Alors qu’Alain Jund (EELV) aligne lui des « priorités« , mais toujours pas de propositions concrètes, Fabienne Keller annonce que les réunions de Strasbourgeois à l’Atelier « se termineront en temps voulu, quelque part en février ». D’ici là, pas de programme formel et encore moins d’annonces « clinquantes ». La candidate UMP assure que la synthèse sur chaque thématique « se fera dans les ateliers ». Il ne restera ensuite qu’à compiler et imprimer. Agacé, Mathieu Cahn (PS) note à ce propos :

« Notre vision, les Strasbourgeois la connaissent ! La sienne, non. Elle a critiqué la « bétonisation » pendant 5 ans, va-t-elle arrêté de faire des logements ou laisser la ville s’étaler ? Va-t-elle construire de nouveaux parkings en silos au centre-ville ? Soit elle a déjà son programme et dans ce cas, elle se fiche du monde, soit elle ne sait pas où elle va, et s’est particulièrement flippant ! »

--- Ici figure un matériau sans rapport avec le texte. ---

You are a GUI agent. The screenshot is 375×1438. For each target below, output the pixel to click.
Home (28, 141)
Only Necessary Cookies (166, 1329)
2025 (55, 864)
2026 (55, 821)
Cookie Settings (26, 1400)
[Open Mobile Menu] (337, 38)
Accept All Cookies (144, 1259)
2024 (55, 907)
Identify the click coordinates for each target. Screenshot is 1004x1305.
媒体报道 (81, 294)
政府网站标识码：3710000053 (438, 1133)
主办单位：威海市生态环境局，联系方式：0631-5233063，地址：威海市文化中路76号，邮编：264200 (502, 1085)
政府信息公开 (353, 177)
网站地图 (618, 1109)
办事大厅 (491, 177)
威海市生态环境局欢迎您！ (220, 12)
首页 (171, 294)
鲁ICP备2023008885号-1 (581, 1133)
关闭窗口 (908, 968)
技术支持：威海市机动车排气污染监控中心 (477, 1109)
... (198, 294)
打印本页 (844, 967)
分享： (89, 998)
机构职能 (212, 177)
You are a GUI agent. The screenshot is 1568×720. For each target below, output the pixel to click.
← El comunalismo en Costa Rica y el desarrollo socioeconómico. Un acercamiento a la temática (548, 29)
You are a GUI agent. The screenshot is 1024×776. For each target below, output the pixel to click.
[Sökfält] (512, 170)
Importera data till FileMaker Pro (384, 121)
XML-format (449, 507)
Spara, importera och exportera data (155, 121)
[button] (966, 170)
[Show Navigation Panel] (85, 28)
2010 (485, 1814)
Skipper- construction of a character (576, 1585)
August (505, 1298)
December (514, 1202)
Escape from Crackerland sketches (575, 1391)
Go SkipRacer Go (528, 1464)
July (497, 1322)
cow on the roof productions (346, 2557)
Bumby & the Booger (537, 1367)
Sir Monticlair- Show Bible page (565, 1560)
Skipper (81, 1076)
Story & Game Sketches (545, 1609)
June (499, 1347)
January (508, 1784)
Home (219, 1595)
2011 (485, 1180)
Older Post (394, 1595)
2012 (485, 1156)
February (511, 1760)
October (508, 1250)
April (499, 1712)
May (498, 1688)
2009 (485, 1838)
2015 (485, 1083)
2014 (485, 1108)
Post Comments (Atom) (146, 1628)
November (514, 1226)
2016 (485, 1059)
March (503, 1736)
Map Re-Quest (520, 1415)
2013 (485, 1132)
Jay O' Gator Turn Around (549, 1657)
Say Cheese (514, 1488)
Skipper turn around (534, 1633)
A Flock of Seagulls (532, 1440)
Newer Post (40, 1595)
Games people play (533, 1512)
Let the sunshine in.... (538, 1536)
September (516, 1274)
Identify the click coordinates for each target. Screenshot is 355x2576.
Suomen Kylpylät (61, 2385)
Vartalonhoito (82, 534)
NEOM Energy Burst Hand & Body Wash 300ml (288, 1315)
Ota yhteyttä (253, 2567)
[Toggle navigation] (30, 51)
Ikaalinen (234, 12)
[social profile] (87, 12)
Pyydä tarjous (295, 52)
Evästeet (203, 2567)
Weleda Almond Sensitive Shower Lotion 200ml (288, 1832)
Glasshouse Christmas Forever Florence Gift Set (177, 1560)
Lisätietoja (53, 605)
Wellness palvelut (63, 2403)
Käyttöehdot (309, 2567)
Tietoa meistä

A noter que ce tempo de campagne, que d’aucuns n’hésitent pas à qualifier de « course de lenteur », n’est pas pour faciliter l’appropriation par les citoyens intéressés (et les observateurs que nous sommes) des idées nouvelles des uns et des autres. A la sortie de la flopée de documents mi- voire fin février, il ne restera que 3 à 4 semaines pour comparer, apprécier et faire son choix entre les diverses propositions. Fait exprès ?

Sur ce thème, revoir l’émission La Voix des Médias (25 janvier 2014)

5 – Le candidat mystère sorti de l’ombre…

Capture de la home de site de campagne du Mouvement citoyen de Strasbourg - saglamer.eu (MM)
Capture de la home du site de campagne du Mouvement citoyen de Strasbourg – saglamer.eu (MM)

Des tracts mystérieux avaient été découverts ces derniers jours dans des boîtes aux lettres de Strasbourgeois. On y voyait une ombre masculine et y lisait un message laconique, « prêts à participer à un projet citoyen ? A bientôt pour en savoir plus… » Et puis le candidat du « Mouvement citoyen de Strasbourg », le quadragénaire d’origine turque Tuncer Saglamer, est sorti de l’ombre. Son site internet lancé vendredi 24 janvier retrace le parcours de cet agent immobilier habitant le quartier de la Montagne Verte, qui souhaite mener une liste « de la diversité ». Passé par le PS et l’UMP (il était 40ème sur la liste de Fabienne Keller en 2008), mais surtout soutenu par la Cojep, Tuncer Saglamer axera son futur programme sur l’accès au logement ainsi que sur une cinquantaine d’autres points. Présentation :

« Parmi [les 50 actions], notons la priorité à l’emploi, aux questions économiques et sociales, des actions d’encouragement de l’entrepreneuriat, création d’entreprises et de l’emploi, des actions de soutien au tissu associatif indispensable pour renouer le lien social, des actions de politique urbaine et de l’habitat pour réduire la ghettoïsation de nos quartiers et offrir des logements à ceux qui n’en finissent pas d’attendre. Notons également la préparation d’actions d’encouragement et de promotion de l’innovation ainsi que des actions de démocratie participative. »

Programme précis et liste complète présentés mi-février. Comme les autres, donc.